Security vulnerabilities are discovered after deployment, not during development. A structured security audit catches common weaknesses before attackers do. This checklist covers the critical areas from authentication and authorization through data protection and infrastructure security.

Checklist Items

  1. Verify authentication implementation [critical]: Audit password hashing (bcrypt/argon2), session management, MFA, and account lockout policies.
  2. Review authorization and access controls [critical]: Verify RBAC implementation, ensure users cannot access other users data, and test privilege escalation paths.
  3. Scan for OWASP Top 10 vulnerabilities [critical]: Run automated scanners for SQL injection, XSS, CSRF, SSRF, and other OWASP Top 10 issues.
  4. Audit data encryption [important]: Verify encryption at rest for databases and file storage, TLS for all network communication, and key management.
  5. Review dependency vulnerabilities [important]: Scan all dependencies with Snyk, Dependabot, or npm audit. Patch critical and high severity issues.
  6. Verify secrets management [important]: Ensure no hardcoded API keys, passwords, or tokens in code, configs, or Docker images.
  7. Audit logging and monitoring [important]: Verify security events are logged with timestamps, user context, and IP addresses for incident response.
  8. Test rate limiting and abuse prevention [recommended]: Verify rate limits on authentication, API, and form submission endpoints to prevent brute force and abuse.
  9. Review CORS and CSP policies [recommended]: Ensure CORS headers restrict origins appropriately and Content Security Policy prevents inline script execution.
  10. Conduct penetration testing [recommended]: Perform manual penetration testing on critical flows including authentication, payment, and admin functions.

Common Mistakes

  • Security as an afterthought: Integrate security scanning into CI/CD. Catch vulnerabilities during development, not after deployment.
  • Ignoring dependency vulnerabilities: Enable automated dependency scanning and patch critical vulnerabilities within 48 hours of disclosure.
  • Overly broad CORS policies: Never use wildcard CORS origins in production. Whitelist specific trusted domains.

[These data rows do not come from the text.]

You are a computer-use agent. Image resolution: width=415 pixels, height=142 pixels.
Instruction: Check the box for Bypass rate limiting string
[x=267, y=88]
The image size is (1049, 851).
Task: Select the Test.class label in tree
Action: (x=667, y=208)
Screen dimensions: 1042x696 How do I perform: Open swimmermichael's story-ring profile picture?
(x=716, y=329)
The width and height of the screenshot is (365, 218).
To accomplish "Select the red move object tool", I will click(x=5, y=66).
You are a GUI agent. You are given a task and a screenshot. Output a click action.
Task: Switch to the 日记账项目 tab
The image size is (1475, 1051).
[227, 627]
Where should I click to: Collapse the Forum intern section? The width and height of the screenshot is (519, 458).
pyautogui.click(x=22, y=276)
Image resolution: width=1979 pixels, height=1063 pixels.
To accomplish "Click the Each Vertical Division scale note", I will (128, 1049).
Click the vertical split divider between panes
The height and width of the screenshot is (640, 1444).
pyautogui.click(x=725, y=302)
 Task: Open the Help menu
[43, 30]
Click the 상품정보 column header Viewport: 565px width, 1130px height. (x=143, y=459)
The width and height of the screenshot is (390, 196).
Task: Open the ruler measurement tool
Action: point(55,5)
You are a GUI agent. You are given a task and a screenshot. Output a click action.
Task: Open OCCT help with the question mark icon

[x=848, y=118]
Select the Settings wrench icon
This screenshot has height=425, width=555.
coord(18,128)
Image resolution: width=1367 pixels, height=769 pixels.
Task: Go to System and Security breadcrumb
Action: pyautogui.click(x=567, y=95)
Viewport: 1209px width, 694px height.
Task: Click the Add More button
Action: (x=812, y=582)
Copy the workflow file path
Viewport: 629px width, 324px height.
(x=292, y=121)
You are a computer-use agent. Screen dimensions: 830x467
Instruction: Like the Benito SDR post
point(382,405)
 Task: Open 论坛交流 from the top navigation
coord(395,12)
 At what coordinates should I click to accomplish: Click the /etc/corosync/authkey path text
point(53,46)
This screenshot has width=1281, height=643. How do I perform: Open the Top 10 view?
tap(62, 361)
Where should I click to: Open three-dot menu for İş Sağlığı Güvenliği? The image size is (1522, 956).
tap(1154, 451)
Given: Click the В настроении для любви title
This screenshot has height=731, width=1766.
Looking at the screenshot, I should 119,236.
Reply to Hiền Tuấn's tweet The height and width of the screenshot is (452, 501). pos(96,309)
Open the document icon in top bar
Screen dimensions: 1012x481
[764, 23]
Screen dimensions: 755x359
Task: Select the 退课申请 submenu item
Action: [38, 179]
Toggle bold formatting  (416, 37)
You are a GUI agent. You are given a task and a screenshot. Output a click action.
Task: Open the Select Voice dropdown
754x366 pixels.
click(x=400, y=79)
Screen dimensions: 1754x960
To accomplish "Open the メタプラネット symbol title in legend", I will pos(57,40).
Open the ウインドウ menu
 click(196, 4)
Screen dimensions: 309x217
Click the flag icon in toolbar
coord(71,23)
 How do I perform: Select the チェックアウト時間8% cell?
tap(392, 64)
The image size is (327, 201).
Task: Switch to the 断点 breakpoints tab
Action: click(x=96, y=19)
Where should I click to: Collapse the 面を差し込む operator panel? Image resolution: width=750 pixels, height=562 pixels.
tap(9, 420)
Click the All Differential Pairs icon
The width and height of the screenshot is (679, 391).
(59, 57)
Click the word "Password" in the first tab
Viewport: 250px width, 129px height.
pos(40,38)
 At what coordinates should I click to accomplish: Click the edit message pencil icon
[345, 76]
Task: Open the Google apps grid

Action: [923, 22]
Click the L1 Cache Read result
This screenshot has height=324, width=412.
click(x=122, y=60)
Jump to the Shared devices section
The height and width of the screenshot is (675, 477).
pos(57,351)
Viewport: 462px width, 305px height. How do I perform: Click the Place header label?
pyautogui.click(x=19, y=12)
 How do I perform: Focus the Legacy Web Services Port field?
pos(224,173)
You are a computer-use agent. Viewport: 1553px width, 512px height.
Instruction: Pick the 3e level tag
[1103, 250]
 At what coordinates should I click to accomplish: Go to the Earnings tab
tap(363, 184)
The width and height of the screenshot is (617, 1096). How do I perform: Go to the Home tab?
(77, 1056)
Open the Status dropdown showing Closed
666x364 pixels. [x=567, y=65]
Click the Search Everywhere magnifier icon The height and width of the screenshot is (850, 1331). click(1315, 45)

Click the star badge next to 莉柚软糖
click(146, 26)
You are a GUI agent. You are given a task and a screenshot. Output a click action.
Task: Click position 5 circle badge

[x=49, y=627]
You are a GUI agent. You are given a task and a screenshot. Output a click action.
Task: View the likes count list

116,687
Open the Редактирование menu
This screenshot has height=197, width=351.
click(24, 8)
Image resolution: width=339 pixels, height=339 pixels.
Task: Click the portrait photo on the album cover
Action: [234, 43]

Frequently Asked Questions

How often should I conduct security audits?
Quarterly for high-risk applications, semi-annually for most applications, and after any major feature release or architecture change.
Should I hire external penetration testers?
Yes, at least annually. Internal teams develop blind spots. External testers bring fresh perspective and adversarial thinking.
What is the most commonly exploited vulnerability?
Broken access control is the number one OWASP vulnerability. Users accessing data or functions they should not have permission to reach.